Contracts for Differences
Other types of hedges, such as a contract for differences, may be financially settled only, but are linked to the actual performance of the power generation facility and thus may reduce basis risk. For example, in a contract for differences, the project would sell energy in the energy markets and would receive payments from the hedge provider amounting to the positive difference between the project’s revenue requirements per unit of energy as specified in the contract and its actual sales receipts. If the project’s receipts, on the other hand, were to exceed its revenue requirements, it would pay the difference to the hedge provider.
Bankability of Merchant Power Projects and the Limitations of Financial Hedging Instruments
The recent bankruptcy of the Panda Temple I project in Texas illustrates some of the limitations of financial hedging of merchant power projects. The Temple I Project was a 758MW natural gas-fired combined cycle power project operating in ERCOT in Texas, and was originally financed through a six-year $75 million term loan A and a $255 million term loan B. At the time, the financing by institutional investors of a capital intensive construction project through a term loan was seen as a breakthrough for the U.S. project finance market, and the trend toward the use of term loan B and private financings has continued since then. The project was unable to obtain a suitable long-term PPA, but based on a belief that ERCOT lacked adequate baseload capacity (and that old coal-fired generators were close to retirement), the project developer saw the potential for future high power prices and spark spreads. The project therefore sought to rely on market energy revenues to service its debt repayments and to hedge volatility in revenues through 4-year revenue put options entered into with the 3M Employee Retirement Income Plan, an equity investor in the project, on 600MW of generation capacity. By providing a floor on the project’s gross margins, it was expected that the project could meet its debt service obligations even if spark spreads were to narrow or plant efficiency were to decrease. Unfortunately, such favorable market conditions did not materialize, and on April 17, 2017, the Temple I Project filed for bankruptcy protection after breaching its debt service reserve covenant in December 2016 and failing to make its March 2017 debt service repayment.
The inability of the project to generate enough cash to meet its debt service repayments highlights some of the shortcomings of the revenue put. For example, had the revenue put strike price been higher, it would have offered more protection to the project. Reportedly, a sister project, the Sherman Project, with a similar revenue put had a $45 million strike price compared with Temple I’s $41 million strike price. Nonetheless, the revenue put has continued to perform, with an early payment from the revenue put provider recently coming into the bankrupt’s estate, indicating that, at least, the revenue put was structured so that the insolvency of the project did not trigger a termination of the revenue put instrument.

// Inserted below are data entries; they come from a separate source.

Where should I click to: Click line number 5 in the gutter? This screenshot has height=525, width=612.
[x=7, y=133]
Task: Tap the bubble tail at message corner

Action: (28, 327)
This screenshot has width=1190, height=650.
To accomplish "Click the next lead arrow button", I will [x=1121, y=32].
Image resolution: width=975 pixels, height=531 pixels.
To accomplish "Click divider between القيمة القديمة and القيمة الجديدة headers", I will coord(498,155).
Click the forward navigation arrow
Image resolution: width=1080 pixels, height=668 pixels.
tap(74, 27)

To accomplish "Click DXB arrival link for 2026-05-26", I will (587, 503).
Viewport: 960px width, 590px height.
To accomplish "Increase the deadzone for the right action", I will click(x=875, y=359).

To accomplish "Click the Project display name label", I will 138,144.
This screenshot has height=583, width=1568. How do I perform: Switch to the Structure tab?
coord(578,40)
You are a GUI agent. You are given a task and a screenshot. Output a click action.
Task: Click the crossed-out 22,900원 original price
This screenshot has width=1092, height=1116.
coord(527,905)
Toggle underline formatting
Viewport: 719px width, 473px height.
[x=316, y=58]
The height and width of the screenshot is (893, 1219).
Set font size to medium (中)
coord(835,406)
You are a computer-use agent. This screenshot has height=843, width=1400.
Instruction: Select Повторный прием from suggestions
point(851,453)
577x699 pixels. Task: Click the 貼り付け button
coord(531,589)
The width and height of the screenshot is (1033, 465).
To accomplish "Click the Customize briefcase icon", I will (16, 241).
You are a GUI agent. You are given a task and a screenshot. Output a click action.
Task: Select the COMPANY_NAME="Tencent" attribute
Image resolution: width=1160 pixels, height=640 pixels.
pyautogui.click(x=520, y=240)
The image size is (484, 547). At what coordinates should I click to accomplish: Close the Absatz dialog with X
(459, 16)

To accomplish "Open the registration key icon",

Nonetheless, financings of gas-fired power generation facilities consisting of loans with terms equal to the construction period plus 4-5 years, supported by financial hedges, have generally been viewed as bankable in the PJM Interconnection. For example, it has been reported that a natural gas-fired power generation project in Lordstown, Ohio, was financed by a lending syndicate of eight banks in April 2016, supported by a five-year revenue put. Because it is often contemplated that the loans may be refinanced prior to their final maturity date, it is not uncommon for the financial hedges to mature on the anticipated refinancing date of the loans.